EL MIÉRCOLES, en una tarde primaveral pletórica de nacimientos, falleció en Valladolid Ramón García Domínguez. Gran escritor, fidelísimo amigo, y tan buenísima persona que no creo que exista en el mundo de las letras alguien que ostente semejantes atributos en grado superlativo. Honradamente, puede que exista, pero yo no lo conozco. Todos esos valores de riqueza cuántica hoy están en entredicho, o tan degradados, que ya no sabemos cómo aplicarlos en una sociedad zarandea por la frivolidad, por las medias tintas, por la politización extrema.
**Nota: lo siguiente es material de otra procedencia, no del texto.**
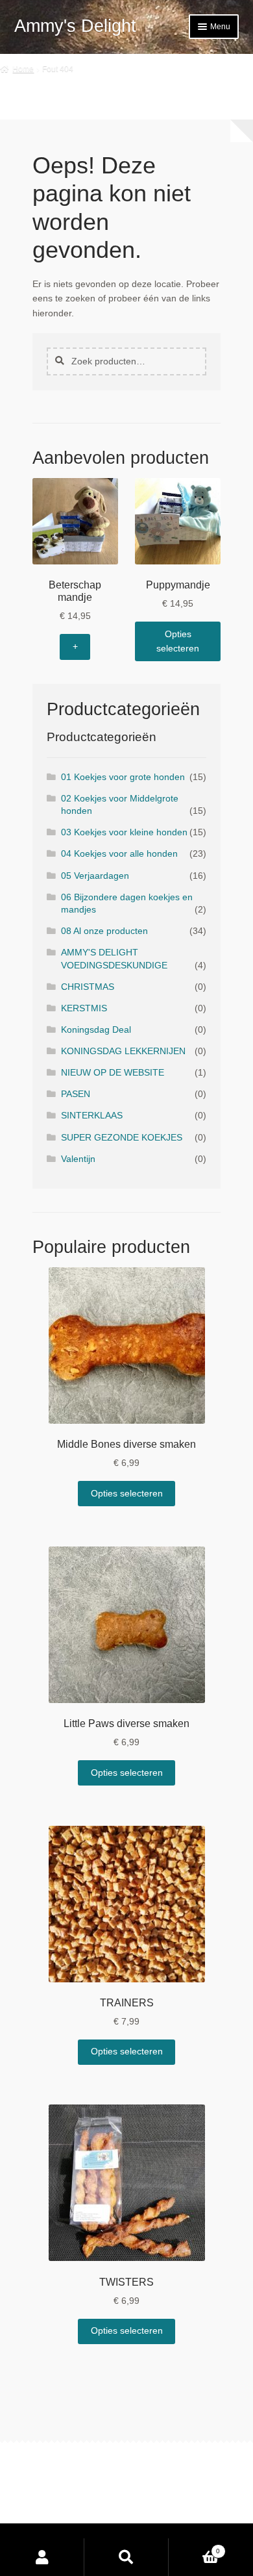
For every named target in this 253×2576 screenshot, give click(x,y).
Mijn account (42, 2557)
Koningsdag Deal (96, 1030)
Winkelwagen (194, 2547)
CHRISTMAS (87, 987)
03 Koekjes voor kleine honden (124, 832)
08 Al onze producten (104, 931)
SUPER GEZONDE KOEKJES (121, 1138)
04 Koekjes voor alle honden (119, 854)
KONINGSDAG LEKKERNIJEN (123, 1051)
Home (23, 68)
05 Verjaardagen (95, 876)
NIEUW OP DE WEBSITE (112, 1073)
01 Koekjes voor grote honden (123, 777)
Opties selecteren (177, 641)
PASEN (75, 1094)
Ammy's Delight (75, 26)
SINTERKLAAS (92, 1115)
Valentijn (78, 1159)
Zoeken (126, 2557)
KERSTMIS (84, 1008)
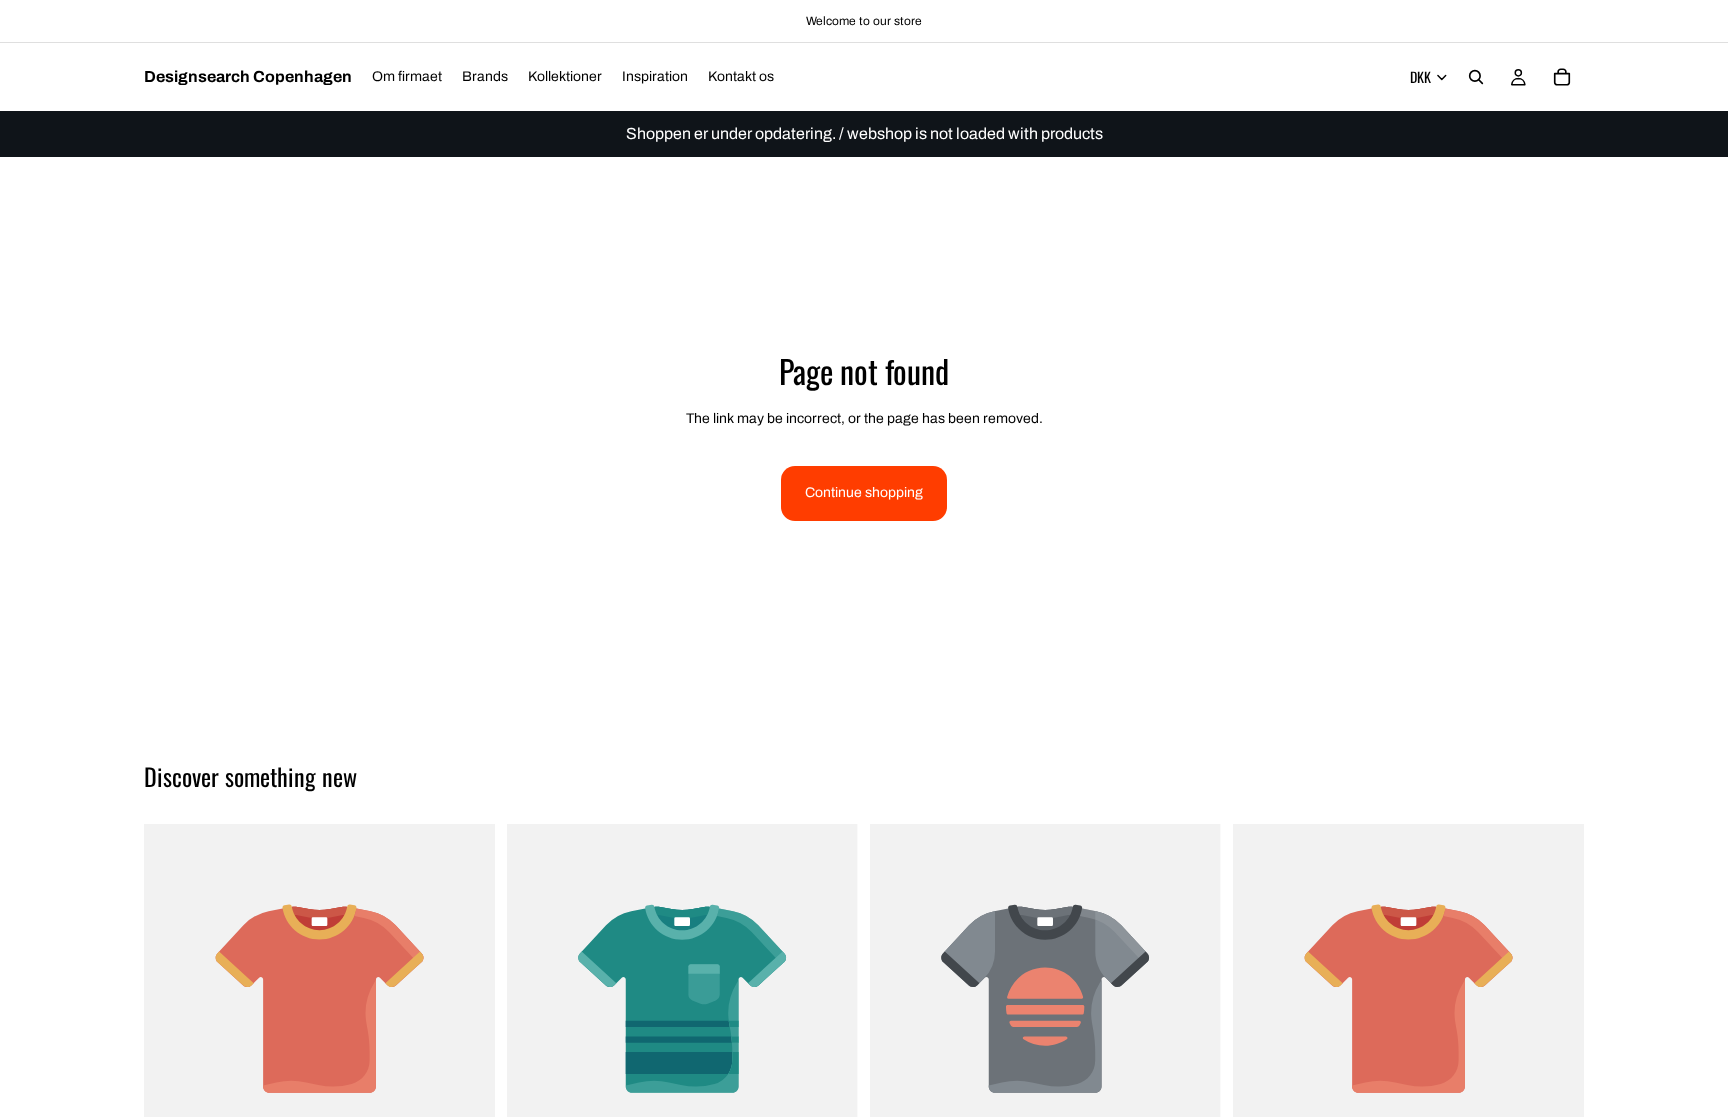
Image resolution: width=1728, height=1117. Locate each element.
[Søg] (1476, 77)
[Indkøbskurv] (1562, 77)
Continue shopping (864, 492)
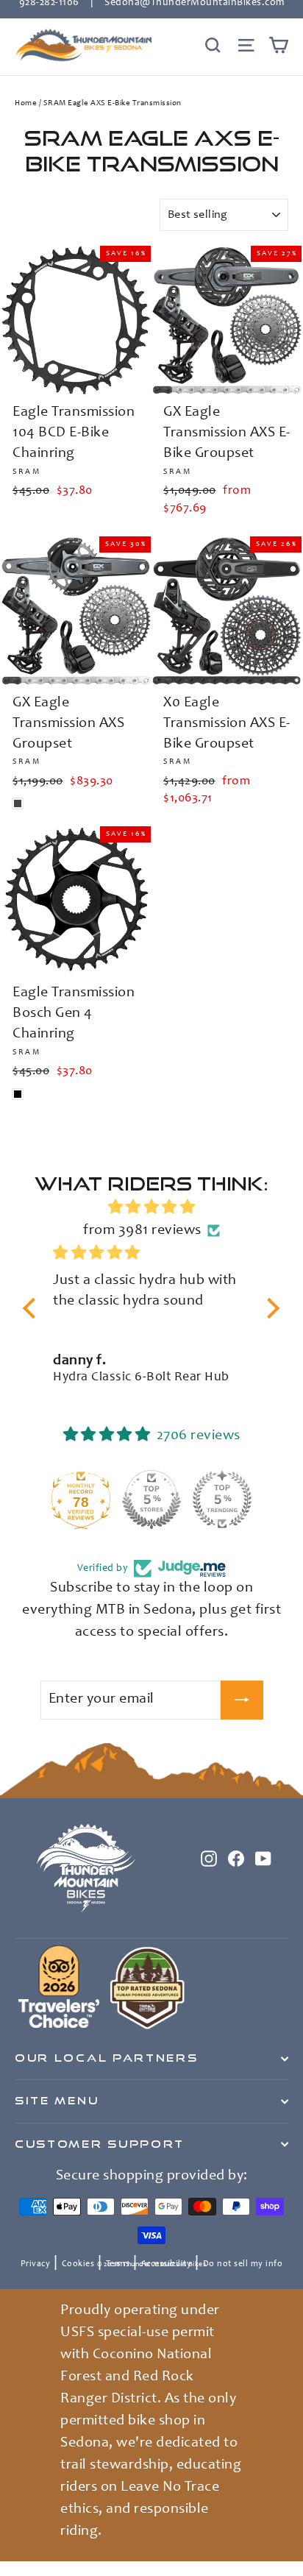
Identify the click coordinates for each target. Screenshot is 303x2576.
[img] (151, 1208)
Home (26, 103)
Ramón García tenía el distintivo de la excepción, de la altura. Efectivamente, era un gran escritor no sólo por haber ideado cantidad de libros –cuyo recuento resulta ocioso mencionar aquí–, sino por una razón fundante: creía en el don de la palabra. Sí, de esa palabra justa que nunca rebasa el vaso de la moderación. De aquí que su conciencia de escritor pendiera siempre de una ética estricta, ausencia absoluta de palabras ociosas, y de una amabilidad blindada. Qué sé yo, como si respondiera a lo que dice Mateo en XII, 36: «De toda palabra ociosa que hablaren los hombres habrán de dar cuenta el día del juicio».
Era un amigo tan fiel, que nunca quebrantó esta firmeza tan cervantina. Nunca. Ni siquiera cuando algunas causas, por las que luchó con tanto ahínco y durante tanto tiempo, le fallaron estrepitosamente. Ramón, hasta el último suspiro, mantuvo esa pureza de la amistad, que «es el alma de las almas», como escribía Lope en su obra El amigo hasta la muerte. Pero ante todas las cosas, Ramón fue una buenísima persona siempre en estado de superación constante. Algo inimaginable, grande, y colmadísimo en décadas de humanidad en vena. Descansa en paz, buen amigo, descansa en paz.